» **SOURCE DOCUMENT**:

- Opening Delimiter -

The PPP, in the face of some criticisms mainly from pro-Indian groups, insisted that its new line was correct and that this became clear in early 1976. For instance, on the eve of the nationalisation of the Bookers empire, the British conglomerate, a strong political campaign was launched against Guyana particularly in the United States and Brazil. The Brazilian press wrote about disorder in Georgetown and that White and Amerindian people ware being molested in the streets. The American print media also wrote about the presence of Cuban and Chinese troops in Guyana concentrated in the interior on the borders of Brazil and Venezuela.
No doubt, this propaganda campaign was aimed at influencing the PNC administration either to abandon its plans for nationalising Bookers or to enable the monopoly to obtain more favourable compensation terms than the one dollar which the government offered. This campaign produced some results since Bookers was finally given compensation of more than $100 million for its nationalisation.
The PPP's decision to end its boycott of the rigged Parliament and its support for nationalisation eventually led to formal talks between the PPP and the PNC with the intention of "critical support" leading to a political solution. However, the PNC was not too much interested in a political solution and often voiced the view that the PPP's "critical support" was "more critical than supportive". At the very beginning the PPP stated that the talks should deal with the political situation comprehensively. But the PNC had limited objectives and its approach was narrow and based on self interest and it wanted to deal with issues one at a time.
Faced with such a situation, the talks eventually collapsed on 3 December 1976. At the meeting that afternoon, the PNC leader and Prime Minister, Forbes Burnham, demanded that the PPP must retract an editorial in the Mirror of 28 November, headlined "Guns Instead of Bread". The PPP had opposed the mini budget in October 1976 which placed further burdens on the people. These included nearly $15 million for military, paramilitary and security forces, cuts in the subsidy of poultry feed which had caused the price of chicken and eggs to rise. There were also suggestions of further cuts in subsidies in 1977. It was after the PPP refused to retract the editorial that Burnham immediately decided to discontinue the discussions.

- Closing Delimiter -

» **ASSIGNMENT A**:
Please extract every line of the listing that contains the string "对账总览", treating uppercase and lowercase as distinct.

» **DATASET EXTRACT**:
- Opening Delimiter -

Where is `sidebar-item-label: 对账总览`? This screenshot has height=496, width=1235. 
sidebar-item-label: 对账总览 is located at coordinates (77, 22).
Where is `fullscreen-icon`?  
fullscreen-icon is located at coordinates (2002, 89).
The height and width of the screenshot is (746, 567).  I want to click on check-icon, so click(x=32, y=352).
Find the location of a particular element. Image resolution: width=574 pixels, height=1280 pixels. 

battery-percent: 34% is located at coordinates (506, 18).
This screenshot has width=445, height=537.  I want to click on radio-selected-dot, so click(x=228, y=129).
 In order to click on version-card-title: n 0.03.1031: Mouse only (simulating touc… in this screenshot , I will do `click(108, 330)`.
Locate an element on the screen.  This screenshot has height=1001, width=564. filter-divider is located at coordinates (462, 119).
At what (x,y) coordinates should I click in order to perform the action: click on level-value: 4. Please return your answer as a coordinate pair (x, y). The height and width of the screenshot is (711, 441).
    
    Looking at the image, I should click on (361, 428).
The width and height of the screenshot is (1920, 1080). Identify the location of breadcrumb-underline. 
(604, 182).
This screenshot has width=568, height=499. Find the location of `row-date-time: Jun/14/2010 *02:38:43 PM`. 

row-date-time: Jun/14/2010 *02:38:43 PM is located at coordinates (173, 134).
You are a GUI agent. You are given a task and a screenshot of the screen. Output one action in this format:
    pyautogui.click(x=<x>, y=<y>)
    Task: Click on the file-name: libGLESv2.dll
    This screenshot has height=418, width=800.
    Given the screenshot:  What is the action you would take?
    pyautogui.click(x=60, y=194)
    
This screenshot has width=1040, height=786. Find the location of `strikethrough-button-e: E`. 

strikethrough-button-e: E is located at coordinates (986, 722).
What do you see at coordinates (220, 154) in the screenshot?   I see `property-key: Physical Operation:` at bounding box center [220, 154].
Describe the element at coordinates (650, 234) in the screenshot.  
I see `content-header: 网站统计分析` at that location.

- Closing Delimiter -

» **ASSIGNMENT B**:
In the passage on the PPP–PNC talks, what headline did the Mirror editorial that Burnham wanted retracted carry?

» **YOUR SOLUTION A**:
Where is `sidebar-item-label: 对账总览`? This screenshot has height=496, width=1235. 
sidebar-item-label: 对账总览 is located at coordinates (77, 22).

» **YOUR SOLUTION B**:
"Guns Instead of Bread"